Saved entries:

= Beginning of Section =

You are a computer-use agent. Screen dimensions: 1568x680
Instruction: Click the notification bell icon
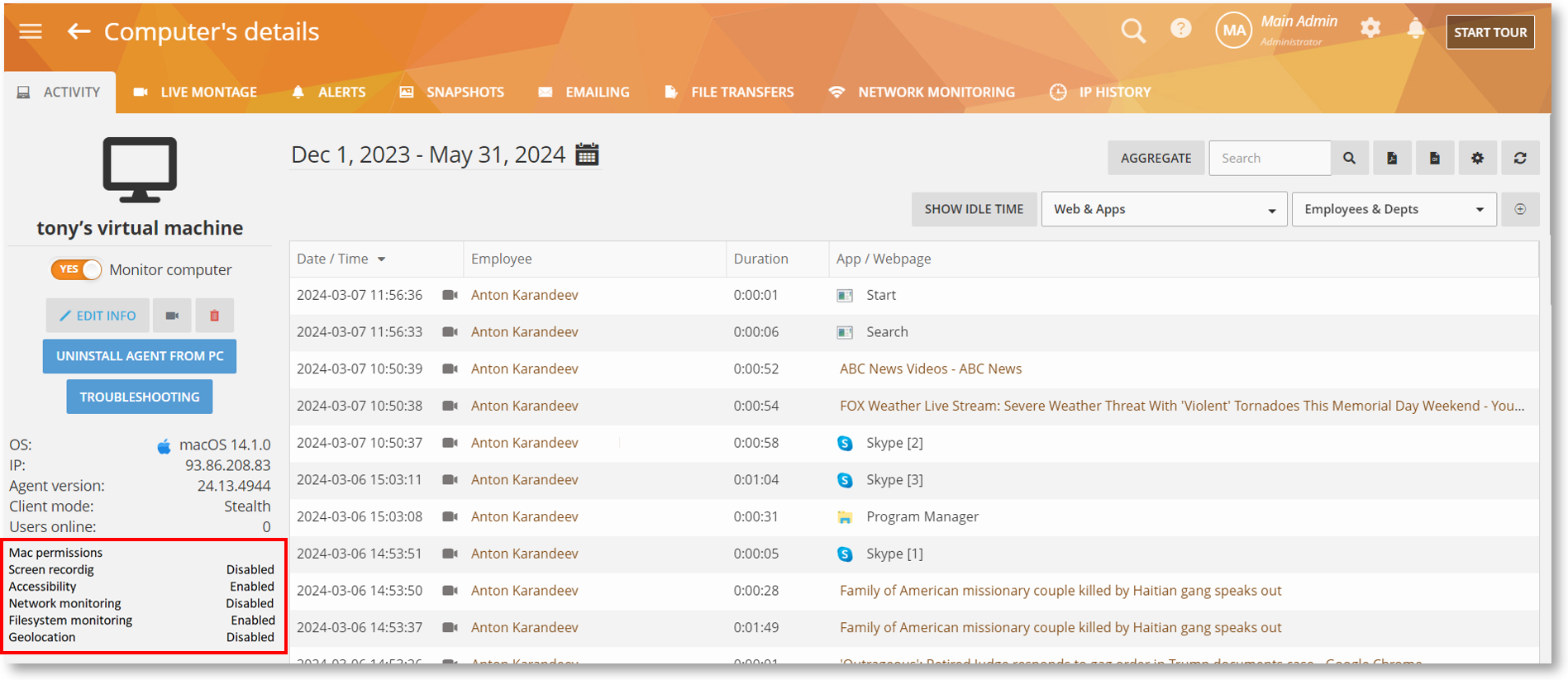tap(1415, 30)
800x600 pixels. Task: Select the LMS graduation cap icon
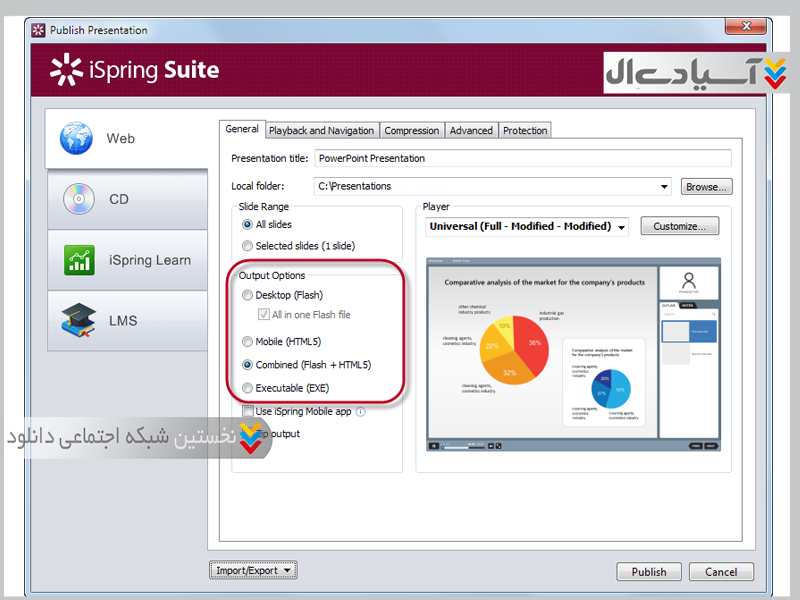[78, 321]
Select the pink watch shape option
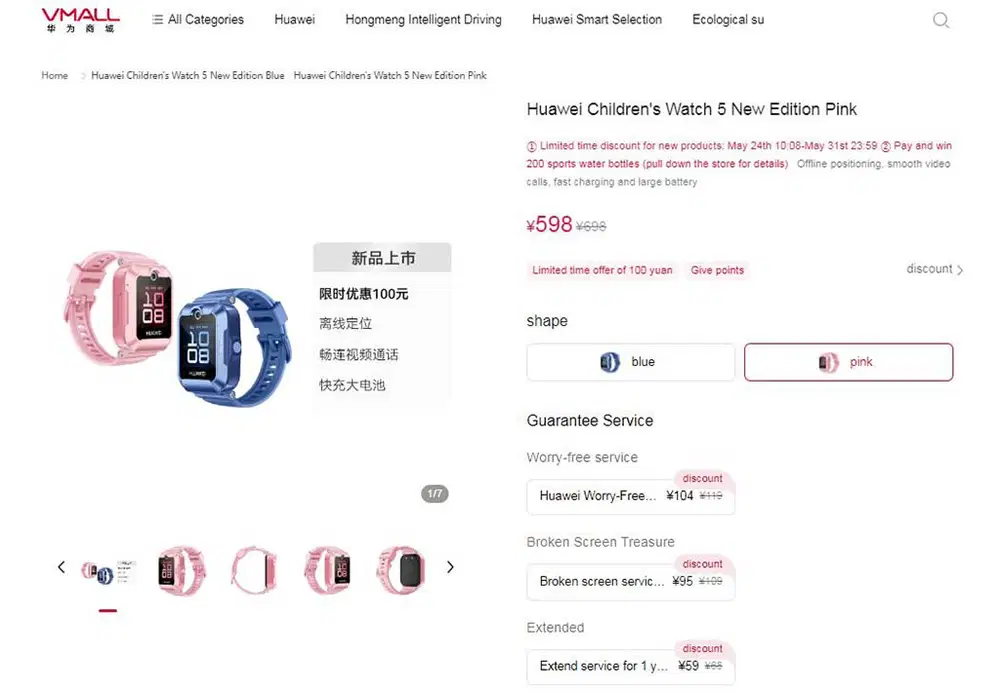Image resolution: width=1000 pixels, height=693 pixels. (x=848, y=362)
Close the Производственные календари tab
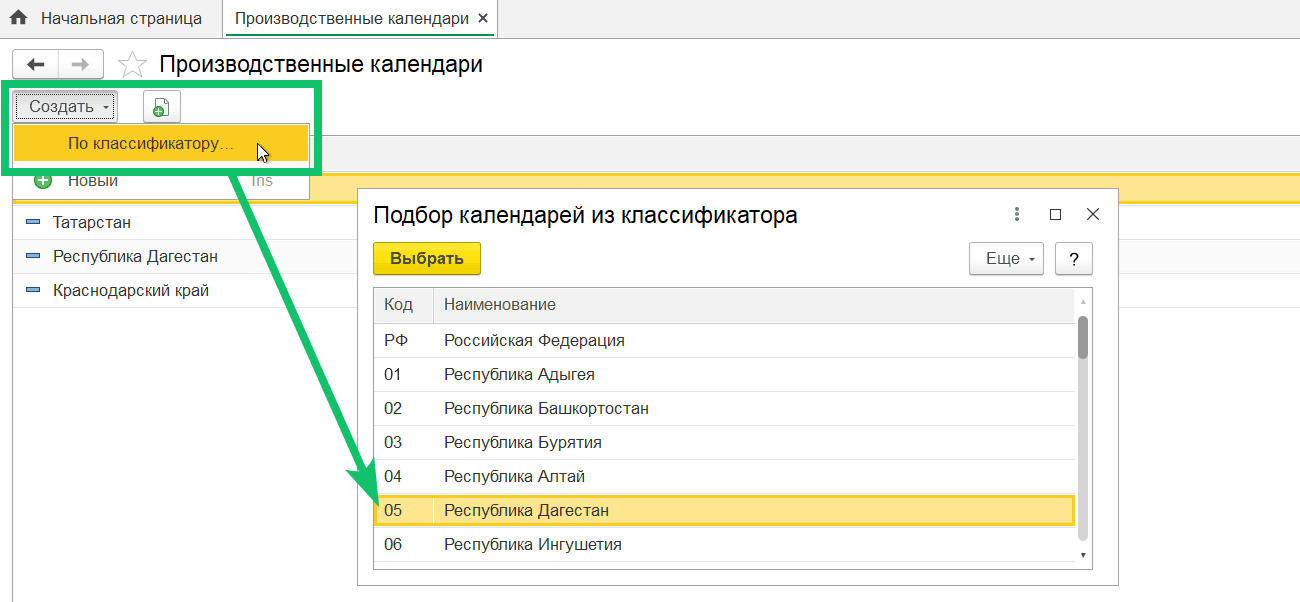This screenshot has width=1300, height=602. (x=484, y=18)
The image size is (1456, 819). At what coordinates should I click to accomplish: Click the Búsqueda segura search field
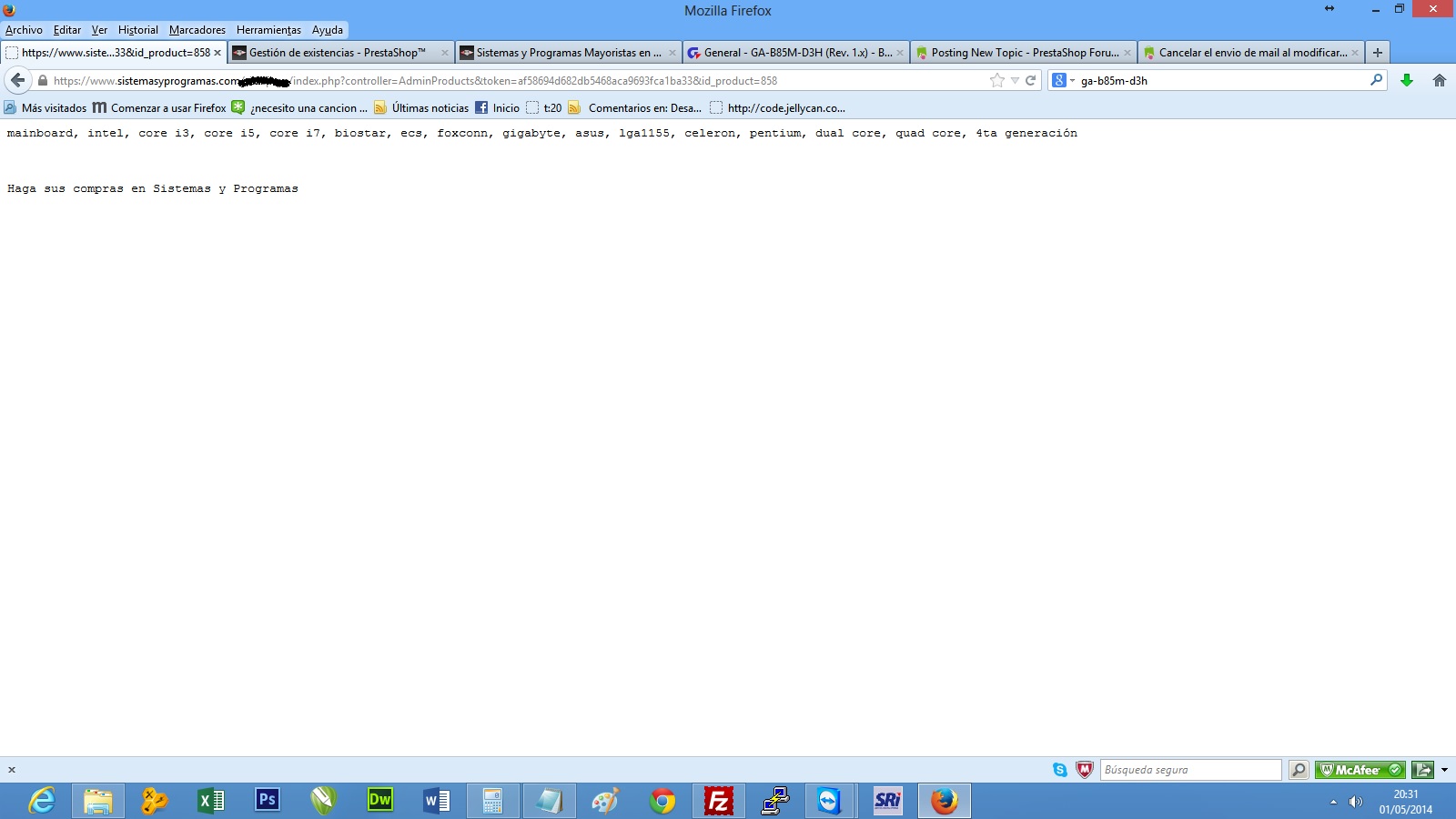click(1190, 770)
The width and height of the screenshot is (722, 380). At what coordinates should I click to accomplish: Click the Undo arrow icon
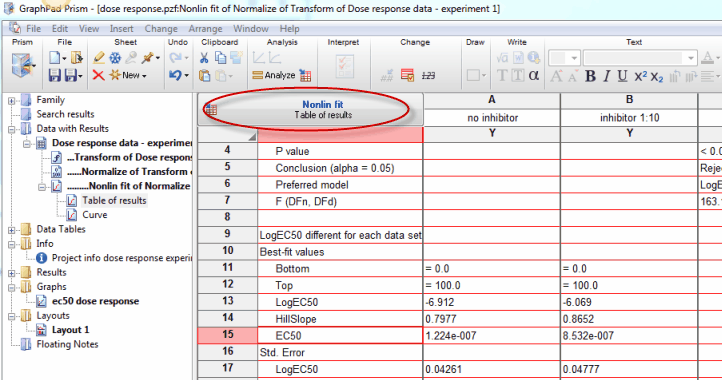(x=175, y=75)
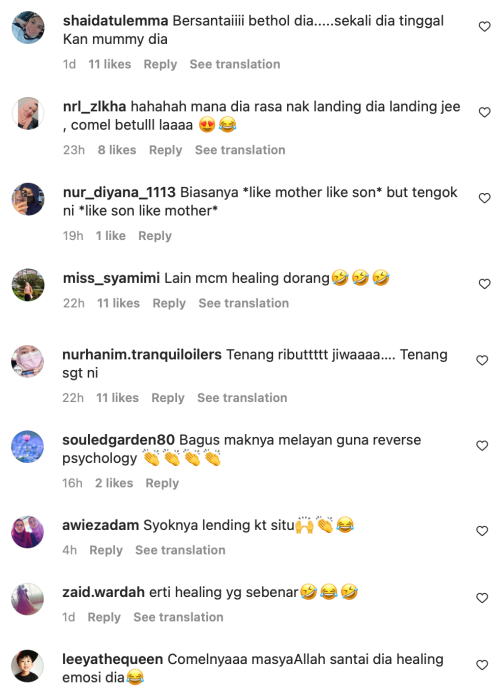The image size is (500, 696).
Task: Open zaid.wardah's profile picture
Action: (x=28, y=599)
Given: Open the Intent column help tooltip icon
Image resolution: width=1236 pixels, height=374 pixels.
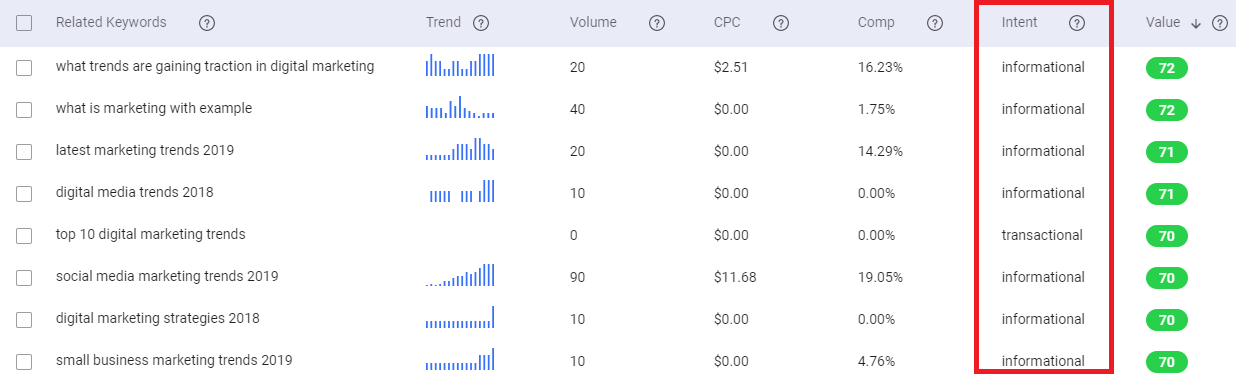Looking at the screenshot, I should click(1077, 23).
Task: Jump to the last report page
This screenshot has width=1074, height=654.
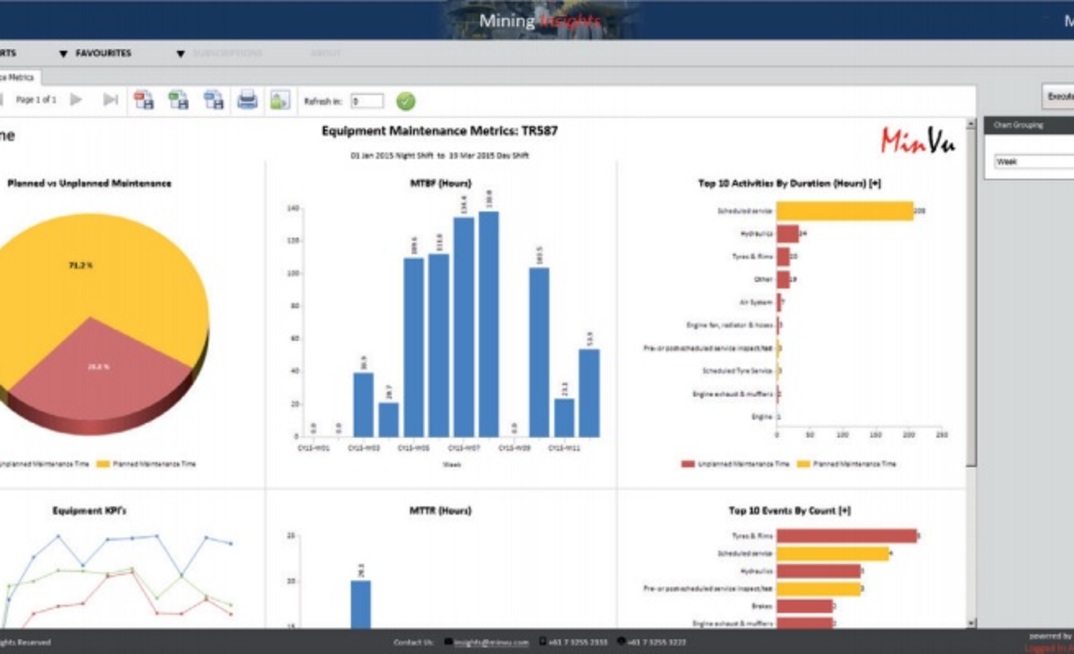Action: (x=110, y=100)
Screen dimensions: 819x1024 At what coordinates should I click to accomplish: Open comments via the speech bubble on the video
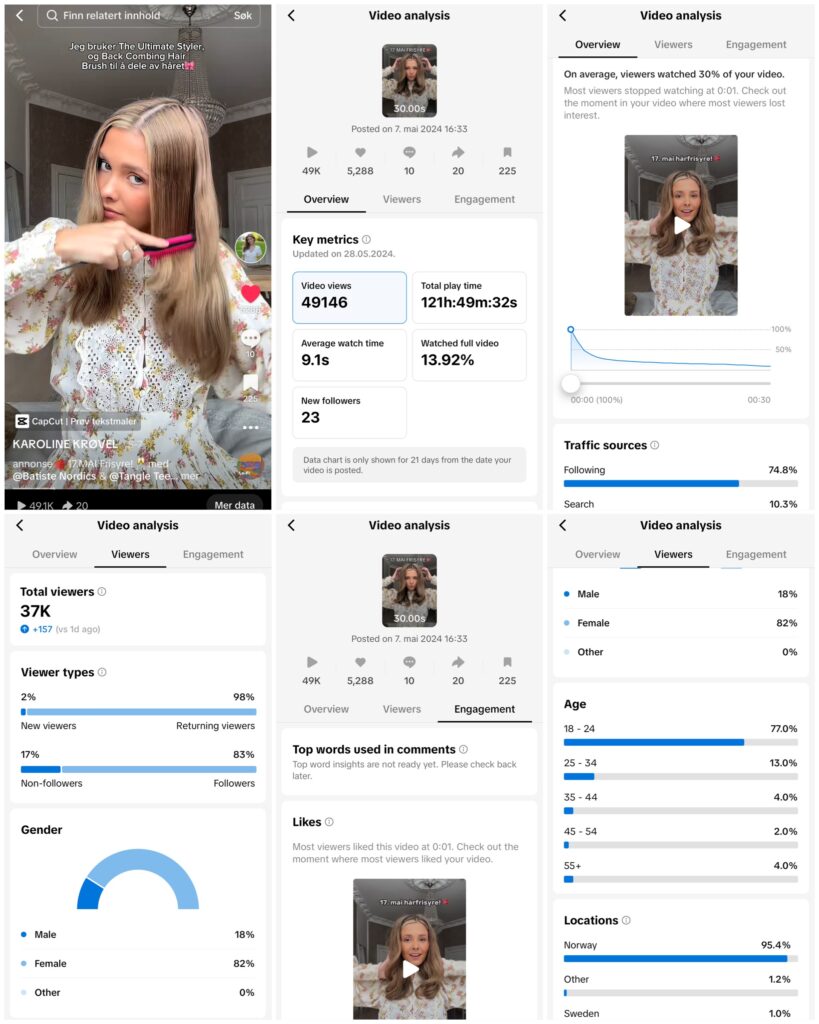tap(250, 338)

= End of Section =

▶ _Exercise aim_
Return exactly, with no pictures, each line from the one that contains "The width and" through the end of the entries above, both ends included.

▶ _Solution for this exercise_
The width and height of the screenshot is (722, 380). At what coordinates should I click to accomplish: Click the Undo arrow icon
(x=175, y=75)
The image size is (500, 696).
Task: Open zaid.wardah's profile picture
Action: (x=28, y=599)
Given: Open the Intent column help tooltip icon
Image resolution: width=1236 pixels, height=374 pixels.
Looking at the screenshot, I should click(1077, 23).
Task: Jump to the last report page
This screenshot has width=1074, height=654.
Action: (x=110, y=100)
Screen dimensions: 819x1024 At what coordinates should I click to accomplish: Open comments via the speech bubble on the video
tap(250, 338)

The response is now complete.